G1 Therapeutics’ cancer drug trilaciclib has failed to beat placebo against multiple efficacy measures in phase 2. Trilaciclib performed well against its neutropenia-related primary endpoints but fell short in terms of response rate, prompting investors to send G1's stock down 26%.

North Carolina-based G1 designed the phase 2 to assess whether short-acting intravenous CDK4/6 inhibitor trilaciclib could reduce the occurrence and duration of Grade 4 neutropenia—a condition defined by abnormally low levels of a type of white blood cell—in patients with second or third-line small cell lung cancer (SCLC). The trial hit its primary endpoints by showing that trilaciclib, when added to chemotherapy drug topotecan, is more effective than placebo at controlling neutropenia.

That primary endpoint success enabled G1 to paint the results as positive. However, investors looked past the neutropenia data and zeroed in on a line deep in G1’s statement about rates of objective responses and clinical benefit seen in the trial, as well as the progression-free survival.

Of the 26 patients in the placebo arm, six responded, resulting in an objective response rate (ORR) of 23.1%. In the trilaciclib arm, four of the 30 patients responded, giving an ORR of 13.3%. The clinical benefit rate and progression-free survival were almost identical across the two arms, coming in at around 60% and 4.2 months, respectively.

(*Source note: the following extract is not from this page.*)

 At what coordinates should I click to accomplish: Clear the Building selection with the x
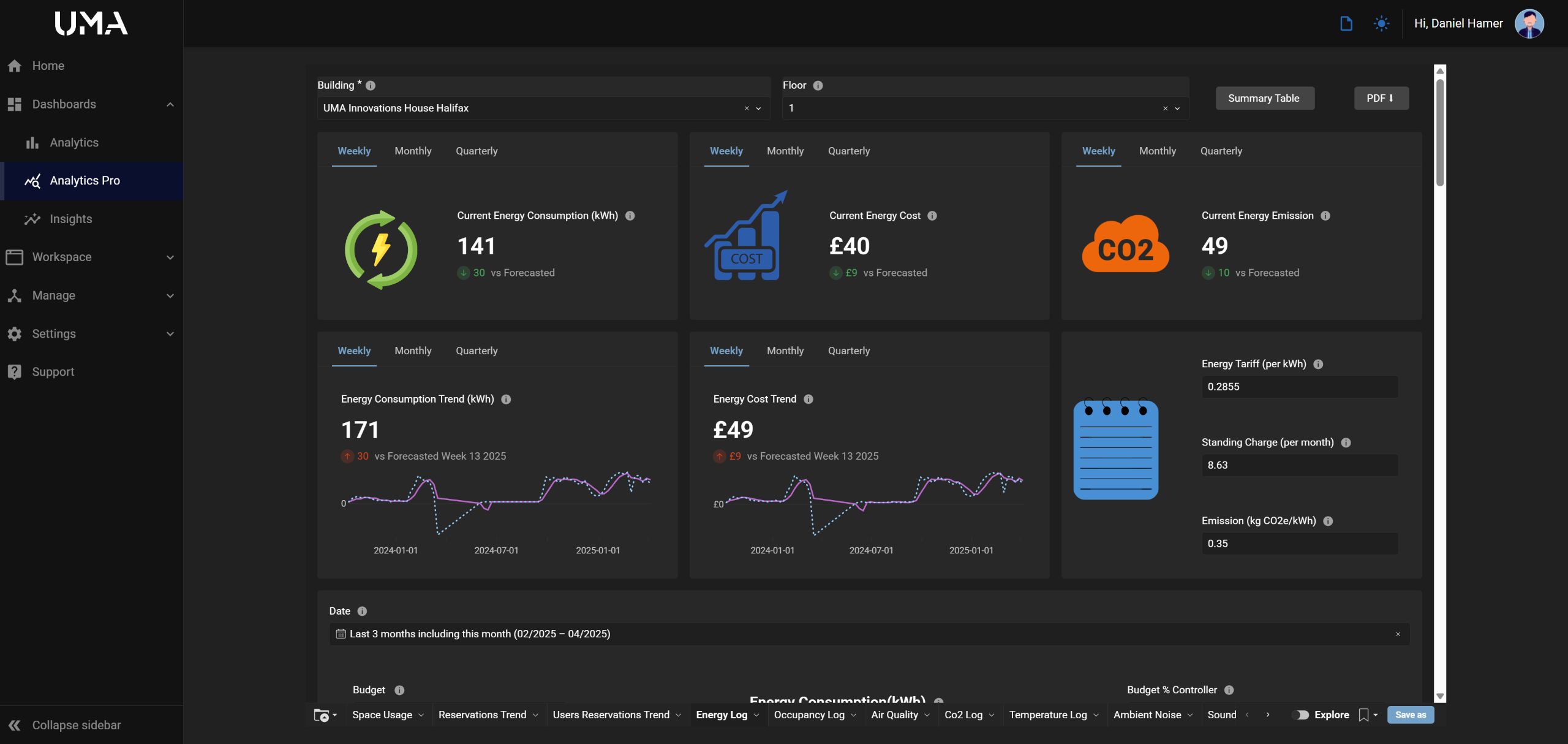[x=747, y=108]
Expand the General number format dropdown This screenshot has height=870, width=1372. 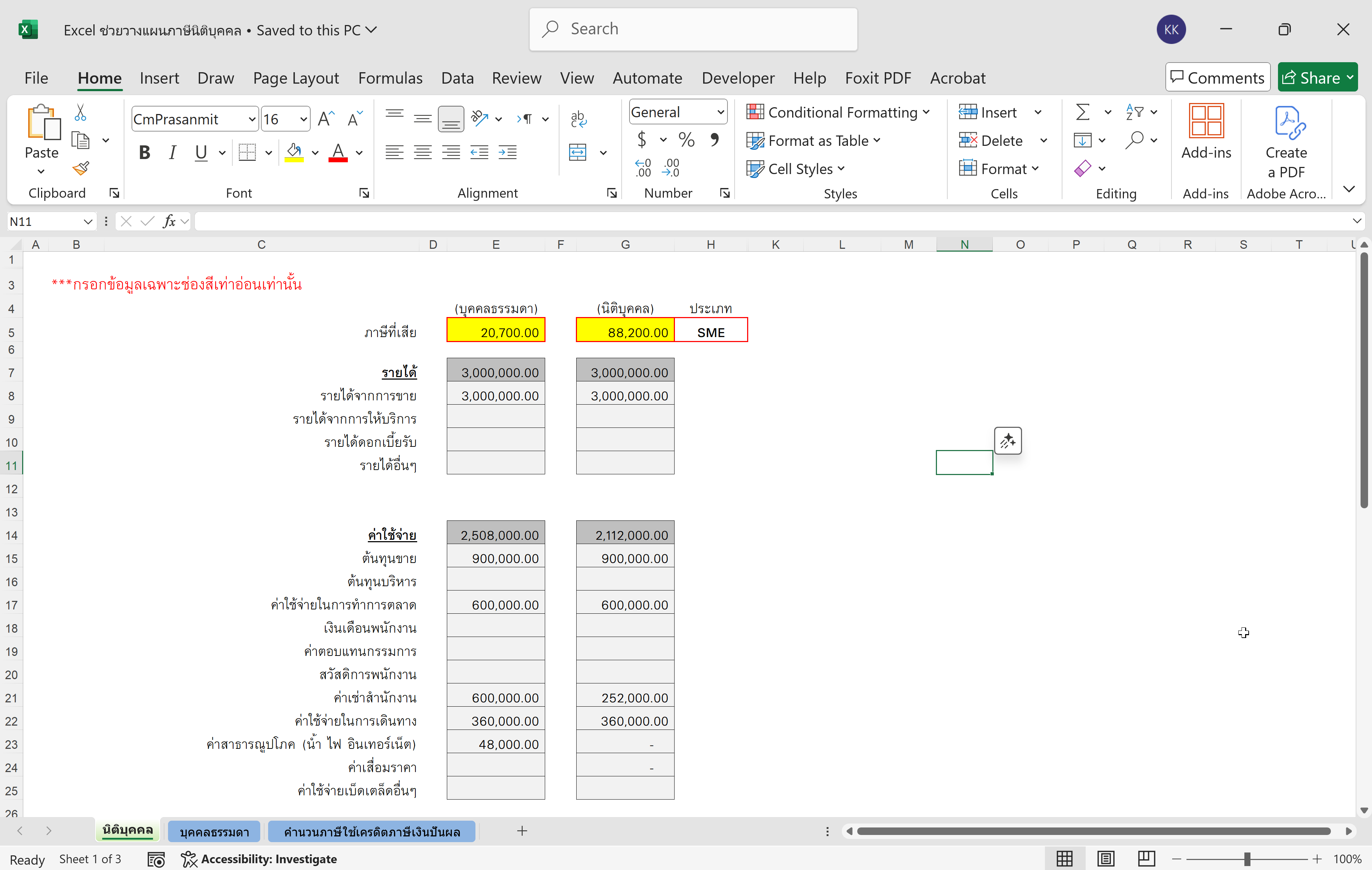tap(720, 112)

G1 thinks trilaciclib may improve overall survival (OS) by preserving immune system function during chemotherapy. But G1 is yet to generate the mature OS data needed to validate that idea, and trilaciclib’s performance against other measures of efficacy has been mixed. A metastatic triple-negative breast cancer trial recently linked use of trilaciclib to improved ORR, but an earlier study in first-line SCLC found it was numerically worse than placebo against the objective response yardstick. 

Despite that, G1 Chief Medical Officer Raj Malik thinks the biotech has emerged from the midphase program with data to support the advance of trilaciclib.

“We now have four randomized phase 2 trials showing trilaciclib’s multi-lineage myelopreservation benefits. We plan to meet with U.S. and European regulatory authorities in 2019 to discuss the totality of trilaciclib data and pathways to approval,” Malik said in a statement.